• Your objective
In the entries below, go to the line containing "Open the Fee Category dropdown" and repeat it along with every later line, exactly.

[Extracted records]
::::::::::

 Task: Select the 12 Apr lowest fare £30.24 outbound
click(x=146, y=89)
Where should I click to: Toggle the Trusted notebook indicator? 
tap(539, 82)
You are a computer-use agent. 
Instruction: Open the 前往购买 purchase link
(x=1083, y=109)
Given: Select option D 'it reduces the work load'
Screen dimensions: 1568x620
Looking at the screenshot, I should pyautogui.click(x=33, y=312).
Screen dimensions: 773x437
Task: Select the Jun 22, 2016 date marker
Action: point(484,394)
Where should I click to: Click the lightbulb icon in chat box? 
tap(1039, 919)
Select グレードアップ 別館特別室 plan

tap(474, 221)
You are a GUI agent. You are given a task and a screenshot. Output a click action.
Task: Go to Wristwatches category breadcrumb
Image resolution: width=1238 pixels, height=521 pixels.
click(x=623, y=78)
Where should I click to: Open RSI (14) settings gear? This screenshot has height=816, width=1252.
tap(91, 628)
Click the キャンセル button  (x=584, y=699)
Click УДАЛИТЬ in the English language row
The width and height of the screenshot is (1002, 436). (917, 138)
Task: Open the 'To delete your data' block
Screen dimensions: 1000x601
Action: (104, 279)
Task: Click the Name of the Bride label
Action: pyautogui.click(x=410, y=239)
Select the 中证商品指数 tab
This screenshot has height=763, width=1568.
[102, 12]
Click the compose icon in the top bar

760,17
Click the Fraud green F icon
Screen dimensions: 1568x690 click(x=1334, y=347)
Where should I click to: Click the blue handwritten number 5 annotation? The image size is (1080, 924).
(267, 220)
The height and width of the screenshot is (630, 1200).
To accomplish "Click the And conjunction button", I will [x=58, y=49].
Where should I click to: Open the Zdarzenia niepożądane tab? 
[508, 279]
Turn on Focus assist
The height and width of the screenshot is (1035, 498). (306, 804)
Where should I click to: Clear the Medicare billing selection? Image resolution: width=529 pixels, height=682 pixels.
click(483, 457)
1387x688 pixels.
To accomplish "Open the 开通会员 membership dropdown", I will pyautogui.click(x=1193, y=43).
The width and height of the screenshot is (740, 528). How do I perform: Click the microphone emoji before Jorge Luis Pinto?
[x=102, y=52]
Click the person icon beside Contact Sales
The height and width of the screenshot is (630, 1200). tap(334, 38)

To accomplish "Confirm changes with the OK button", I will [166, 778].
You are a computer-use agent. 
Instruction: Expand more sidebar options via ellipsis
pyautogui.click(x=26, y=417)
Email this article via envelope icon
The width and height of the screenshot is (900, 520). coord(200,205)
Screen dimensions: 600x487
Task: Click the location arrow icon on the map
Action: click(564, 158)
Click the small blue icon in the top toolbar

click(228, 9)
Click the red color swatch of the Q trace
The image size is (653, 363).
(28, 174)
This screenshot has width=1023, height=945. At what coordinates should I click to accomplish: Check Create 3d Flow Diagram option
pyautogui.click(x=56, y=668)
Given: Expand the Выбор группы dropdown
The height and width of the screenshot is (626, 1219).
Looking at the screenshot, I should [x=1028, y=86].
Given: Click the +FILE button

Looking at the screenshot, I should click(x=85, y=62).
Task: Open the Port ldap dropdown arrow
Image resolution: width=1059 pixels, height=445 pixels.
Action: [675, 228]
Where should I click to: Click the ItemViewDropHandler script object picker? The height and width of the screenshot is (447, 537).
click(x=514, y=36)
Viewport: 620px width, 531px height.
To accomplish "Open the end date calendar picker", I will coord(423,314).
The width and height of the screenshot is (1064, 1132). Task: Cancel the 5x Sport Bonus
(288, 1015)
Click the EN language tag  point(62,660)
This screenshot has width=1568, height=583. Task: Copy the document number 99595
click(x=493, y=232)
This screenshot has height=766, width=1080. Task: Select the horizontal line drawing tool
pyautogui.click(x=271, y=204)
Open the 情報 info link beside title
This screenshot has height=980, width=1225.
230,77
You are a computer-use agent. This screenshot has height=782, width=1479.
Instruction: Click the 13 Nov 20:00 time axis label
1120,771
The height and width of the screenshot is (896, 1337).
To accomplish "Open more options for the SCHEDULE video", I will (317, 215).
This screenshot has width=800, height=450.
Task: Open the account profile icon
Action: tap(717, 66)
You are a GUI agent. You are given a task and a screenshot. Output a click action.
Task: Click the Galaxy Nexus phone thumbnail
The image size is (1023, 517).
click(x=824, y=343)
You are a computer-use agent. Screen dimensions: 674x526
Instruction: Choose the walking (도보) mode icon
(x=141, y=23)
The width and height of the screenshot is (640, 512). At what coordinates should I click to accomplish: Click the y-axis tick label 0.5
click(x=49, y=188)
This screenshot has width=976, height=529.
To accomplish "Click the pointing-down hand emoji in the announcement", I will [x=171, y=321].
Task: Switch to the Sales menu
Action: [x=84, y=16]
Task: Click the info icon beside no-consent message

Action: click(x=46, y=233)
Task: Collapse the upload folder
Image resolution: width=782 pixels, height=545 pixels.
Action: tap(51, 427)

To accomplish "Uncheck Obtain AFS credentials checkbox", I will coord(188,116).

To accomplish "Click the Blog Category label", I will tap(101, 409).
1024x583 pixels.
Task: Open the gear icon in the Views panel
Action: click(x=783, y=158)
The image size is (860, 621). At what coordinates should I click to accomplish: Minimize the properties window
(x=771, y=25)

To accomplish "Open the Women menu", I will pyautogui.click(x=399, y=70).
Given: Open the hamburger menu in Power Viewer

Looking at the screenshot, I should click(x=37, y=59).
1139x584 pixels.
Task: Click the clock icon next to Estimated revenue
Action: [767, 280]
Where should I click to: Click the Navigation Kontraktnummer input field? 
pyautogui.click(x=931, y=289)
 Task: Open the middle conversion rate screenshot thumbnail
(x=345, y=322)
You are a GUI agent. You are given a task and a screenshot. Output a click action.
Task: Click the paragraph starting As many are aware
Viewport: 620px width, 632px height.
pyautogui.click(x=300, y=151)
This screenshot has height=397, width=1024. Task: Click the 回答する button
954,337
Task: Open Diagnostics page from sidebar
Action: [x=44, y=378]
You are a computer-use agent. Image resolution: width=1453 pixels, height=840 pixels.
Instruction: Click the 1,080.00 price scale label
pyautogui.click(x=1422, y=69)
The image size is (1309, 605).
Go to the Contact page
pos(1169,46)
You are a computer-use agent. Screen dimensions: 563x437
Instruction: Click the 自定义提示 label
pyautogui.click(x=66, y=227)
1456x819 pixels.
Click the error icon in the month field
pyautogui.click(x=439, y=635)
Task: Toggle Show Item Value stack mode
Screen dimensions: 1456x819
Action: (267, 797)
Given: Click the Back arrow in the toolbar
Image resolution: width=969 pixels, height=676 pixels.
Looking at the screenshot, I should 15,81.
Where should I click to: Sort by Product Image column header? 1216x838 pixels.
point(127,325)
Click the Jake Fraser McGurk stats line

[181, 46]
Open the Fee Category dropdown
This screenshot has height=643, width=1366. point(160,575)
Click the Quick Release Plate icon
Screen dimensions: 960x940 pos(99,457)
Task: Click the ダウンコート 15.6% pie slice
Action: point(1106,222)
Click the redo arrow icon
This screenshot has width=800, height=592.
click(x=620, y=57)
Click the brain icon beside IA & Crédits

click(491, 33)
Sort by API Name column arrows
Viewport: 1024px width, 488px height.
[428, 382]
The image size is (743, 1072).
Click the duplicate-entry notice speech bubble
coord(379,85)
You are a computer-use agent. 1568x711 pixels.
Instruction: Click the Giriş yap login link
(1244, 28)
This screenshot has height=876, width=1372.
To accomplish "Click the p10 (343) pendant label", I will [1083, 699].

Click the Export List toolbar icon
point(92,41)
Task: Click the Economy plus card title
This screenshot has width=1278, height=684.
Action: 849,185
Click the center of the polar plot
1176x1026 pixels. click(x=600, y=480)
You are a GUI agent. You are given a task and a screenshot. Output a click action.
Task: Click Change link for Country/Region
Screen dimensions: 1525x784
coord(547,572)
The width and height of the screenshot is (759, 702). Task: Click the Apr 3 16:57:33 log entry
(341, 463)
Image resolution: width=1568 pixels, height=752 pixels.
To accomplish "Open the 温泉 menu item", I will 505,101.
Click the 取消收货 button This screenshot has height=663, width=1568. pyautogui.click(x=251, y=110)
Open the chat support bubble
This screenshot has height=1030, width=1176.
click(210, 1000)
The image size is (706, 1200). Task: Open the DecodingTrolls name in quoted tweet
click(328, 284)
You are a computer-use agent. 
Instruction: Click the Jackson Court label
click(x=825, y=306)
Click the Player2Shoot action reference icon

::::::::::

• Answer below
Open the Fee Category dropdown
This screenshot has height=643, width=1366. point(160,575)
Click the Quick Release Plate icon
Screen dimensions: 960x940 pos(99,457)
Task: Click the ダウンコート 15.6% pie slice
Action: point(1106,222)
Click the redo arrow icon
This screenshot has width=800, height=592.
click(x=620, y=57)
Click the brain icon beside IA & Crédits

click(491, 33)
Sort by API Name column arrows
Viewport: 1024px width, 488px height.
[428, 382]
The image size is (743, 1072).
Click the duplicate-entry notice speech bubble
coord(379,85)
You are a computer-use agent. 1568x711 pixels.
Instruction: Click the Giriş yap login link
(1244, 28)
This screenshot has height=876, width=1372.
To accomplish "Click the p10 (343) pendant label", I will [1083, 699].

Click the Export List toolbar icon
point(92,41)
Task: Click the Economy plus card title
This screenshot has width=1278, height=684.
Action: 849,185
Click the center of the polar plot
1176x1026 pixels. click(x=600, y=480)
You are a GUI agent. You are given a task and a screenshot. Output a click action.
Task: Click Change link for Country/Region
Screen dimensions: 1525x784
coord(547,572)
The width and height of the screenshot is (759, 702). Task: Click the Apr 3 16:57:33 log entry
(341, 463)
Image resolution: width=1568 pixels, height=752 pixels.
To accomplish "Open the 温泉 menu item", I will 505,101.
Click the 取消收货 button This screenshot has height=663, width=1568. pyautogui.click(x=251, y=110)
Open the chat support bubble
This screenshot has height=1030, width=1176.
click(210, 1000)
The image size is (706, 1200). Task: Open the DecodingTrolls name in quoted tweet
click(328, 284)
You are a computer-use agent. 
Instruction: Click the Jackson Court label
click(x=825, y=306)
Click the Player2Shoot action reference icon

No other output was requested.